Processing the Disorder

When you have a child with autism, they tell you all about the the generic symptoms. They talk to you endlessly about therapies and triggers. They may have to talk with you about an IEP for academic purposes, a 504 for behavioral purposes, and maybe admission into a SPED program. They tell you about the strange obsessions, the stimming, the aversion to too much stimulus. What they do NOT tell you is that when your child tells you he feels like throwing up, and you hand him a bag, he might ignore the bag and stare off into the distance blankly until the dreadful end. They don't tell you that he might be so very traumatized by the event that he'll accuse you of not driving home fast enough, or that you were trying to embarass him because he has to walk into the house with soiled clothes, and that all of these accusations will come out at the very tip top of his lungs as he flings his hands around trying to shake off the mess just as a neighbor is walking down the street.

Of course, they can't tell you that because with all of its vague similarities, autism is wonderfully unique to each person. Consider yourself warned.

You, as a parent (in general, really), will do what you can to help him move through this storm and remain calm yourself. Our children keep us humble, after all. You will accommodate his intense need to avoid public humiliation and drive right up to the door so he can run in. You will breathe deep and slow to remind yourself that he isn't actually upset at you and that yes, he's touching ALL THE THINGS with his messy hands so you may as well accept that you're going to have to bleach the entire place, from vehicle all the way back to the bedrooms. You're going to have to dig down deep and find the personal fortitude to not lose your cool while you convince him he has to do the one thing he hates the most- shower. Showering is literally painful to him- but son, you will say, if you just take a bath you'll only end up sitting in all of the mess that has you so upset. He will loudly and grumpily concede and kick you out of the bathroom but only after you have turned on the shower for him because no matter how many times you've taught him how to adjust the settings he can't seem to retain it.

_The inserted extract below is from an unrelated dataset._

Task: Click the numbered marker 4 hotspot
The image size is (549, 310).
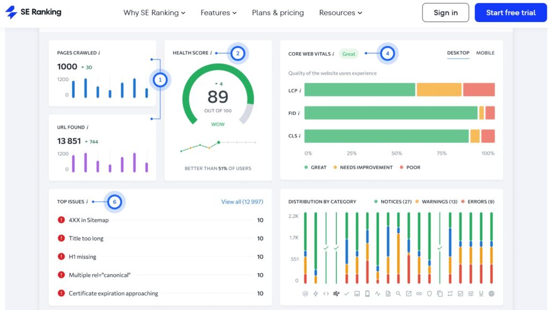Action: [387, 54]

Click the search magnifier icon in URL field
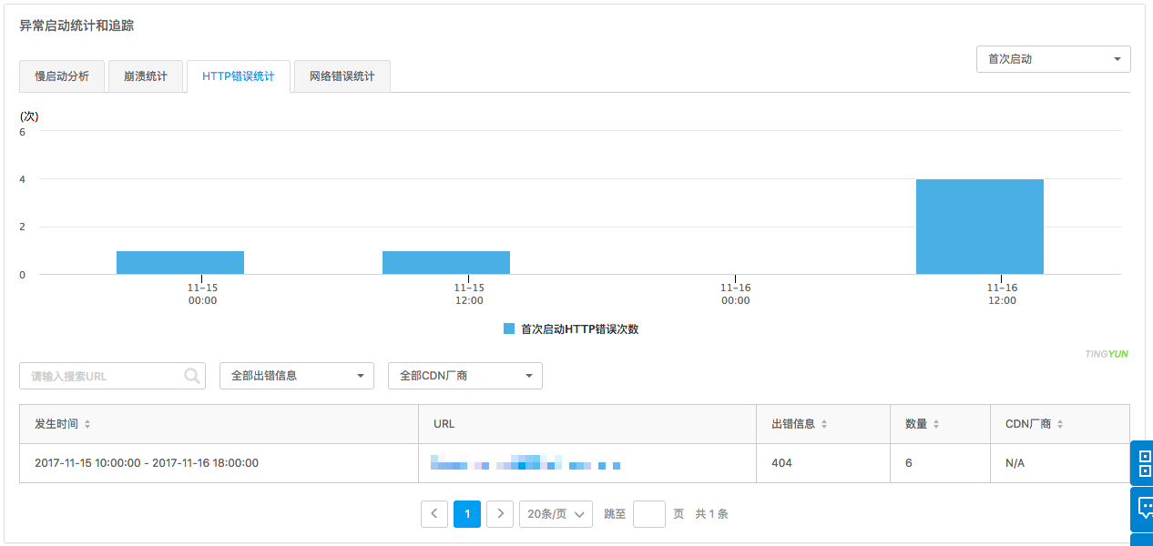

As exhausting as all of this sounds, there is a light at the end of the tunnel. Once he is clean he will emerge a new child, not quite 100% but far calmer. He'll apologize for his outburst and you will tell him that it's okay, he's okay. See because even though you're spraying bleach in the weirdest places you know no one deserves to feel bad about being ill and you know that sensory issues are going to be an added challenge. Most of all you understand that this beautiful blue eyed love absolutely canNOT handle being wrong and for him, being sick in an uncontrolled environment is wrong. It is "incorrect" and that just destroys him. You don't let him go there. You quietly help him realize that it was just a thing that happened. No one could have controlled it. He tells you he thought the bag you'd given him was tied closed- oh mercy. All the love. All the compassion. When bedtime rolls around he's feeling a bit more himself, and he randomly throws his arms around you and kisses you happily in the middle of your forehead.

And THAT, my friends, is what makes it all worth it. At the end of the day he still feels loved and accepted and safe. They are going to tell you all of the textbook things about autism. They are going to tell you what they can and they will try to remind you that he's still your child. Hearing that last little bit will be hard to remember as you're staggering around with tomes of information in your arms.

He's still a kid. She's still your child. They are not their diagnoses. And they are going to have these sudden and beautiful moments when they remind you. Of all the things you will be told, only your child can tell you the best bits.